──────── Records provided ────────

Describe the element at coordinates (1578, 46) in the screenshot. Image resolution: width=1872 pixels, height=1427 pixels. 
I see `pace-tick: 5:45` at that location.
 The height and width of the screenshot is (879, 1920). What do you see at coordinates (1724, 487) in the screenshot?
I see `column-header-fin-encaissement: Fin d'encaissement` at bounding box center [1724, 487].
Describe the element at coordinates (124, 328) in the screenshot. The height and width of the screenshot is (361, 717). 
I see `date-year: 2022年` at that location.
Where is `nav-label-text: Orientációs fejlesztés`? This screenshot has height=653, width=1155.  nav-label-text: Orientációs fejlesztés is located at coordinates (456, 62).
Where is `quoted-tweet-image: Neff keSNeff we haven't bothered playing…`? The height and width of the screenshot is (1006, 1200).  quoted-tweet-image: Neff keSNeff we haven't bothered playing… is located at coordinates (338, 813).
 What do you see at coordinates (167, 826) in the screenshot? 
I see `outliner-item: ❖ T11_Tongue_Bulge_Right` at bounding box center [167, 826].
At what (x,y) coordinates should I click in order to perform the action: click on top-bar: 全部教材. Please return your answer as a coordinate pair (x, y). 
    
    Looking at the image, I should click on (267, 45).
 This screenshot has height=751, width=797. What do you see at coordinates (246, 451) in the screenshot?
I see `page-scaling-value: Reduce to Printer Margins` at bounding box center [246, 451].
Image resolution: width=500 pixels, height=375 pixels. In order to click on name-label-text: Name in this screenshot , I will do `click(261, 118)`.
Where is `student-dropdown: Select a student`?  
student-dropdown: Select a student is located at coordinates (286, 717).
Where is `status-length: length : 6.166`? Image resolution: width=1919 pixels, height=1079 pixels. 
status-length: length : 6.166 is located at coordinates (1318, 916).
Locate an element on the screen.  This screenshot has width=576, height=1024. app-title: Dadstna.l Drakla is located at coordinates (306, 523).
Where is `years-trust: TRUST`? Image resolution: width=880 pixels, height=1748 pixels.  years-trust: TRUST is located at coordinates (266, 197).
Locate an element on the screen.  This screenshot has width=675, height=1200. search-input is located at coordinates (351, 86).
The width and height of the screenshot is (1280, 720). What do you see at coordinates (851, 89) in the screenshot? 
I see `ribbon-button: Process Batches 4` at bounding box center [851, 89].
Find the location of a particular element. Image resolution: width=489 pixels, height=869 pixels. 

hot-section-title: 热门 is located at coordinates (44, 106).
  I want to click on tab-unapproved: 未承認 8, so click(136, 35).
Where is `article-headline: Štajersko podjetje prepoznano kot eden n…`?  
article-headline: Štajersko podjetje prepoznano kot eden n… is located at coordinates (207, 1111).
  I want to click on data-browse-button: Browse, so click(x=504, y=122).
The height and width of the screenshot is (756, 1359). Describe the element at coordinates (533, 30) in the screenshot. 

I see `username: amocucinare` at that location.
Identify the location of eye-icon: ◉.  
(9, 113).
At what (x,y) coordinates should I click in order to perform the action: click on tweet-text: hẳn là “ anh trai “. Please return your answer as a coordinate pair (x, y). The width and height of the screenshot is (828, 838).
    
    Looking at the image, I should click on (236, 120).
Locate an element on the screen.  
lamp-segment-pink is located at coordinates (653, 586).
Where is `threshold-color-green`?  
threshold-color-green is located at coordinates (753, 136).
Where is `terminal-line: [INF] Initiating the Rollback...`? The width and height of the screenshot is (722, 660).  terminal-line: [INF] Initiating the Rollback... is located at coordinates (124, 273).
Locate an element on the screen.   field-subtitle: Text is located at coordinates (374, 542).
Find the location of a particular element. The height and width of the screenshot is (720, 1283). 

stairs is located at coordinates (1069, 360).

────────

→ **Directive**
Can you rewrite the records starting at the line that contains "coordinates (124, 273)." and ending at the last record, putting "screen capture" in place of "screenshot" and leaving everything else unchanged?

→ **Solution to this task**
Where is `terminal-line: [INF] Initiating the Rollback...`? The width and height of the screen capture is (722, 660).  terminal-line: [INF] Initiating the Rollback... is located at coordinates (124, 273).
Locate an element on the screen.   field-subtitle: Text is located at coordinates (374, 542).
Find the location of a particular element. The height and width of the screen capture is (720, 1283). 

stairs is located at coordinates (1069, 360).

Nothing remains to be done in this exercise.